## Your assignment
From the line that contains "The width and" to the end of the entries, copy each line exactly, though the pictures stay out.

▼

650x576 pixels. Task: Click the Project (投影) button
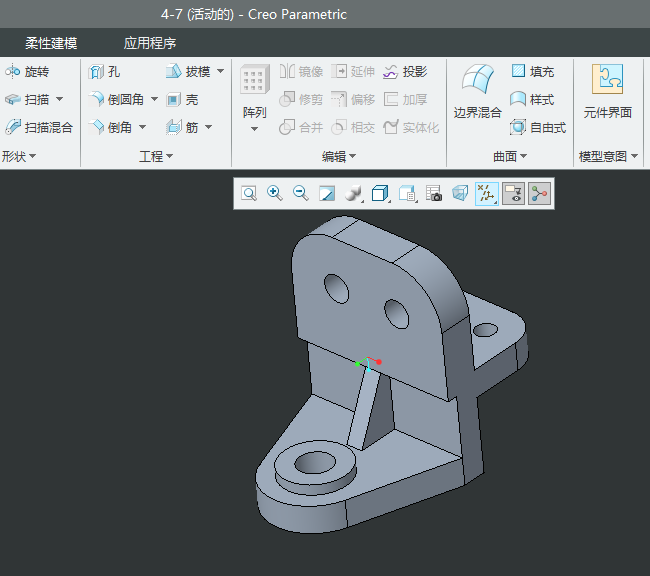(x=405, y=72)
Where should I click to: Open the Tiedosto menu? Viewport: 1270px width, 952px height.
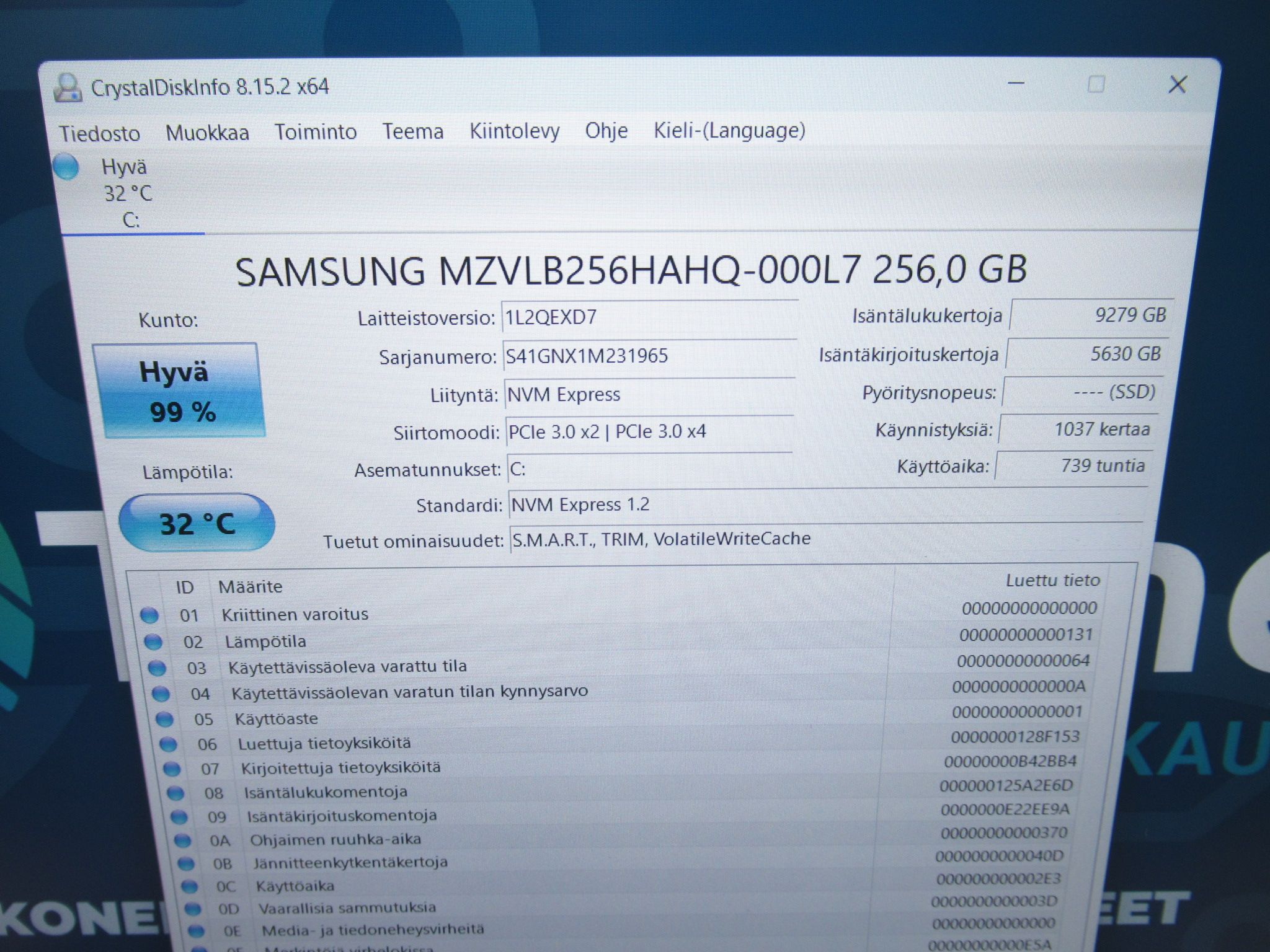pos(100,133)
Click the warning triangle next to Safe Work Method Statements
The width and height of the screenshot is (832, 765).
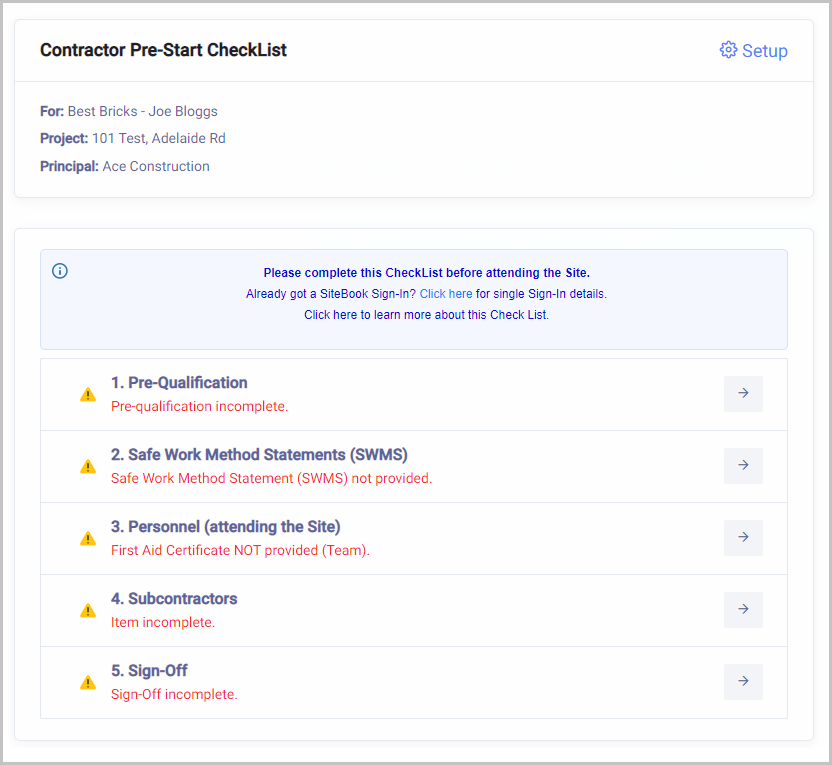click(88, 466)
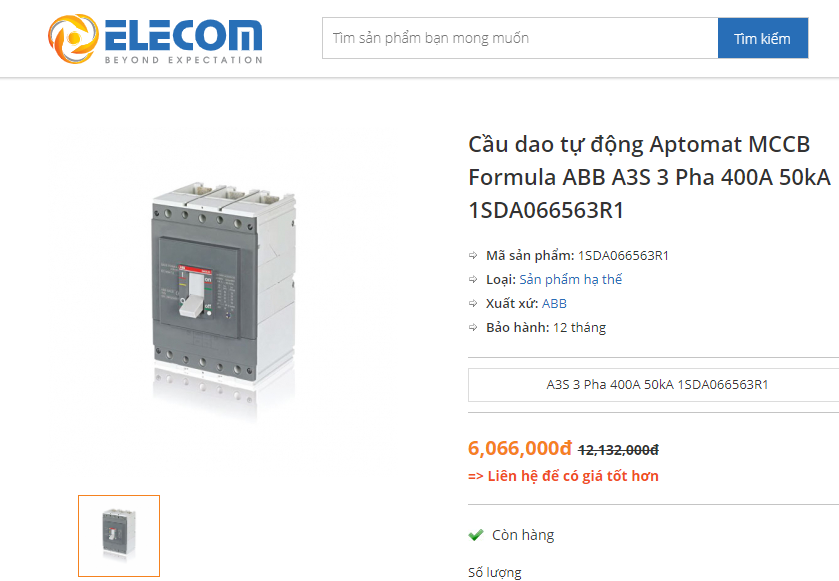Image resolution: width=839 pixels, height=581 pixels.
Task: Click the struck-through original price 12,132,000đ
Action: (618, 449)
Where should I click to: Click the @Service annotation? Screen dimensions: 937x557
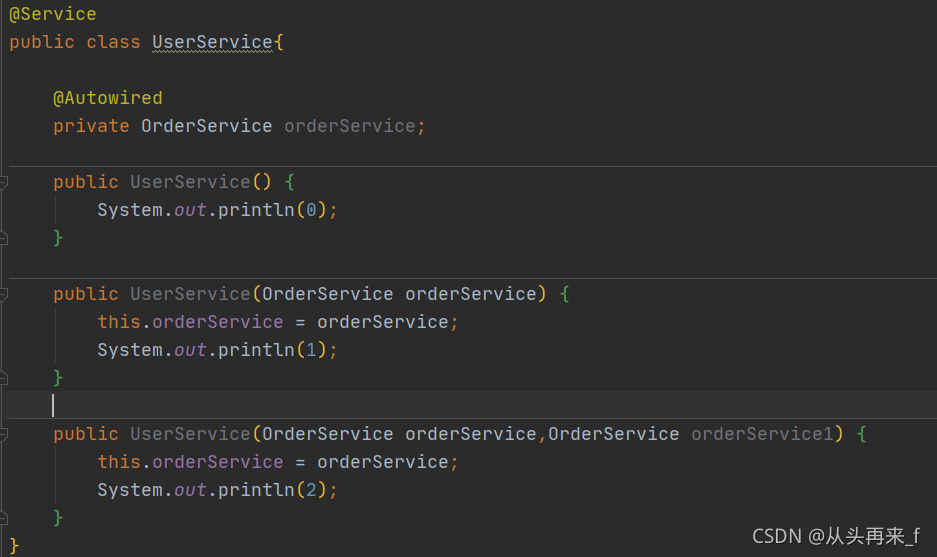point(53,14)
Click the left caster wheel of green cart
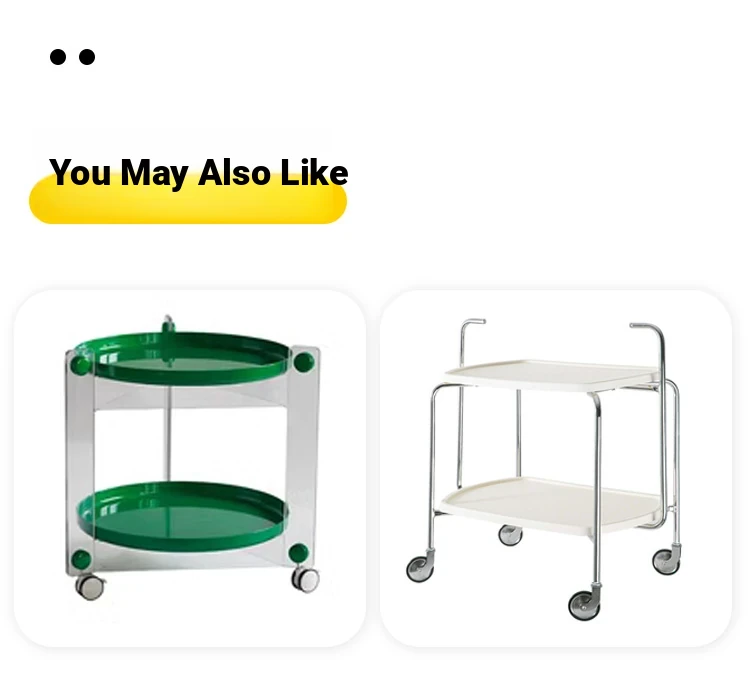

▲

## Result of the exercise
The width and height of the screenshot is (832, 765).
click(88, 466)
Image resolution: width=839 pixels, height=581 pixels.
Task: Click the struck-through original price 12,132,000đ
Action: (618, 449)
Where should I click to: Click the @Service annotation? Screen dimensions: 937x557
point(53,14)
Click the left caster wheel of green cart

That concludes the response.